Erste Banken verabschieden sich vom Klimaschutz – und empfehlen Klimaanlagen

Die Geschichte klingt zu stereotyp, um wahr zu sein: Kurz nach der Wiederwahl Donald Trumps zum US-Präsidenten verlässt die US-Großbank Morgan Stanley die weltgrößte Bankenallianz gegen den Klimawandel, die Net Zero Banking Alliance (NZBA). Statt die Erwärmung zu bekämpfen, empfiehlt Morgan Stanley nun Investitionen in Klimaanlagen-Hersteller.
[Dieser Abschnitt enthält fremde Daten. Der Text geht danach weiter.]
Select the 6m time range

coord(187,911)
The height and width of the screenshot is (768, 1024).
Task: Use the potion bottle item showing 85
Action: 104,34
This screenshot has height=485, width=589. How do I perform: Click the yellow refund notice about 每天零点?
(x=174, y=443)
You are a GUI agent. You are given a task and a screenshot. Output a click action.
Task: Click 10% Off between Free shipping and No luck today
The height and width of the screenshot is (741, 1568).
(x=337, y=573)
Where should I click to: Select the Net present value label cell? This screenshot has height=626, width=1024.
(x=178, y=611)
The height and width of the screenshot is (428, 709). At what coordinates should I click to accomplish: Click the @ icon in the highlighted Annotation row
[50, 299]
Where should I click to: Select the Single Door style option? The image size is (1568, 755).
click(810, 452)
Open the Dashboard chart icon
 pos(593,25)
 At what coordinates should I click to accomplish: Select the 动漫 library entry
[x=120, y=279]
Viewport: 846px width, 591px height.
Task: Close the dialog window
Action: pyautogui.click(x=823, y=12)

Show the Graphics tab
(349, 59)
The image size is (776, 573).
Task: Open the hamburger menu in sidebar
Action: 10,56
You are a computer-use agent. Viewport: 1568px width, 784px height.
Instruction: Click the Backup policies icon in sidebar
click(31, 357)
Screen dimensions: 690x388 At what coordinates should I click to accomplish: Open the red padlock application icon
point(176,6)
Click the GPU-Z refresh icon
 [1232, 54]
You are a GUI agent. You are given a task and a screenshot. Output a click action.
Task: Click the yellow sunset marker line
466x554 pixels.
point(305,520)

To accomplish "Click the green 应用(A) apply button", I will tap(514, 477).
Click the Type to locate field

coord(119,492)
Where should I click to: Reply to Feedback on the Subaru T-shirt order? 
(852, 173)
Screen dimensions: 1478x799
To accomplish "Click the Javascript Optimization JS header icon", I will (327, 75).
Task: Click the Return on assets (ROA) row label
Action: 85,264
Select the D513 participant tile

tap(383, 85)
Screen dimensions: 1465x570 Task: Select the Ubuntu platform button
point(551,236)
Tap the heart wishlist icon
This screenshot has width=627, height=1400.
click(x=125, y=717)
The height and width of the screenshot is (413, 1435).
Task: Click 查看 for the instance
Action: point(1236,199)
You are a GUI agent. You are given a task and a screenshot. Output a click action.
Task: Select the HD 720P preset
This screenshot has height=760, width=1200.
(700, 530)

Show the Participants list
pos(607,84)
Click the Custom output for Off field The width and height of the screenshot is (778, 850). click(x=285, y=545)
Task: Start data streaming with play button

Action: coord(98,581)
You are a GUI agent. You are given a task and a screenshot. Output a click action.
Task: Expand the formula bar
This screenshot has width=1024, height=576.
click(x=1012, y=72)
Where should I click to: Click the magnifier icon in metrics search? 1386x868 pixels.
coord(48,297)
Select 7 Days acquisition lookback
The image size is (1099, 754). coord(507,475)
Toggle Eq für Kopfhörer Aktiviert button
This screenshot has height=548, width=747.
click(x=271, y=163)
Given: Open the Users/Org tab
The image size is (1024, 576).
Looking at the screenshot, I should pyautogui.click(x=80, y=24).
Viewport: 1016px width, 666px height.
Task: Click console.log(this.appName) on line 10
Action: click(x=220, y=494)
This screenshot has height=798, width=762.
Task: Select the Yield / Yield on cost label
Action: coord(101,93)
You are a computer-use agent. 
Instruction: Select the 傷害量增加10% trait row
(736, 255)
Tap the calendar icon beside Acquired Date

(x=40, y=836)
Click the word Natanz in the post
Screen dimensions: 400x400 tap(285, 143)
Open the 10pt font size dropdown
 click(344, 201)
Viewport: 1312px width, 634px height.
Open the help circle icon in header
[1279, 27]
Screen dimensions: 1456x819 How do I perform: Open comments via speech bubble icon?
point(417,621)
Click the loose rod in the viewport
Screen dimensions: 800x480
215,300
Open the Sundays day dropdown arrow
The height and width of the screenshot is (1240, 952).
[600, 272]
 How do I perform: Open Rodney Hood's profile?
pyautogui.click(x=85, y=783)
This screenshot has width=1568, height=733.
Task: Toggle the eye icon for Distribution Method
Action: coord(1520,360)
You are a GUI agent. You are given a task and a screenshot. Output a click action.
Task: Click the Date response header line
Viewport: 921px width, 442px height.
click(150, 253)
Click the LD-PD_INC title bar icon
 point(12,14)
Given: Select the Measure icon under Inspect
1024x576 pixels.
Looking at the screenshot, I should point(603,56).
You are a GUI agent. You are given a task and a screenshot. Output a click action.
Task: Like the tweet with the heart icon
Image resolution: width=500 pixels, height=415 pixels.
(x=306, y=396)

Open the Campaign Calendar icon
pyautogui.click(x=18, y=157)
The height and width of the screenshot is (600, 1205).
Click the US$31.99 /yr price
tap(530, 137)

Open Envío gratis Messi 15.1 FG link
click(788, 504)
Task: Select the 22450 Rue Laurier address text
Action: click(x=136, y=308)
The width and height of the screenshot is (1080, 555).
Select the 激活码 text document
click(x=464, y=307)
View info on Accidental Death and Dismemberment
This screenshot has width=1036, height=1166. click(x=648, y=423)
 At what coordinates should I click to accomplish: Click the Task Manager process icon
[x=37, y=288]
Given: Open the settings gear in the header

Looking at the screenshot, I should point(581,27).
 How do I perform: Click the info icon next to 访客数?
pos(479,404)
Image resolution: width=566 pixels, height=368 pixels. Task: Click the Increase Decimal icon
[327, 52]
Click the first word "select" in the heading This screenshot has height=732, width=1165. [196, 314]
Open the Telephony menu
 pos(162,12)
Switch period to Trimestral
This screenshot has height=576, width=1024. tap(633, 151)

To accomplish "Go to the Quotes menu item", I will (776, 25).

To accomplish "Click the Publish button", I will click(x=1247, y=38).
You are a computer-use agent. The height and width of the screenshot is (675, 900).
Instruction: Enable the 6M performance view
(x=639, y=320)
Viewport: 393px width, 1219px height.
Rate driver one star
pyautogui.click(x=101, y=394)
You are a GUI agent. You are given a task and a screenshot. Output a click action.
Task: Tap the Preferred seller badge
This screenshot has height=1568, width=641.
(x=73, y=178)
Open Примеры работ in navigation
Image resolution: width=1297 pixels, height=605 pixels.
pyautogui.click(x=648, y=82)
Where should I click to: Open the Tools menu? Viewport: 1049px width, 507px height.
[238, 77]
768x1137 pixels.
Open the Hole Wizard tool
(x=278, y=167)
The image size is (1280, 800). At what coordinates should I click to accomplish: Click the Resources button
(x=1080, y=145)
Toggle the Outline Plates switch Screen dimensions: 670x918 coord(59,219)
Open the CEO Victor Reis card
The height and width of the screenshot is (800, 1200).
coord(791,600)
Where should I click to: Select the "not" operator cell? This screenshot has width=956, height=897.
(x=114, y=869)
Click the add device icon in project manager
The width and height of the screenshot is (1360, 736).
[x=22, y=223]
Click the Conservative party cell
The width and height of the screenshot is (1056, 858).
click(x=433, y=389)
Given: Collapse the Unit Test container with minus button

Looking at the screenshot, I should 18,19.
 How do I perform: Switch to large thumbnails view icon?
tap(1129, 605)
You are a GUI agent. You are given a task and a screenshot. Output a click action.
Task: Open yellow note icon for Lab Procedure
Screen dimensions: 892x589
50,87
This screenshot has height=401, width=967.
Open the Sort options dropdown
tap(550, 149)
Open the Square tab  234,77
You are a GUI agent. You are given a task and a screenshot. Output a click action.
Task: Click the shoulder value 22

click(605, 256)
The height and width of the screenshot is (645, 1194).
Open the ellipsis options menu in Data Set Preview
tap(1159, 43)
Denn: Der Markt für Klimaanlagen könne bis Ende des Jahrzehnts um bis zu 41 Prozent wachsen, heißt es in einer Analyse des Unternehmens aus dem März. An das Ziel aus dem Pariser Klimaabkommen von 2015, die globale Erwärmung auf maximal 1,5 Grad im Vergleich zur vorindustriellen Zeit zu begrenzen, glaubt man bei Morgan Stanley nicht mehr. „Wir gehen jetzt von einer Drei-Grad-Welt aus“, heißt es stattdessen in der Analyse. Deswegen auch die Klimaanlagen.

Ende der Ambition?

„If you can’t beat them, join them”, besagt ein amerikanisches Sprichwort: „Wenn du sie nicht schlagen kannst, mach mit!“ Umweltschützer fürchten angesichts von Entscheidungen wie dieser um die Zukunft des Klimaschutzes. Dabei gab sich die Finanzbranche in diesem Bereich bis zuletzt äußerst ambitioniert.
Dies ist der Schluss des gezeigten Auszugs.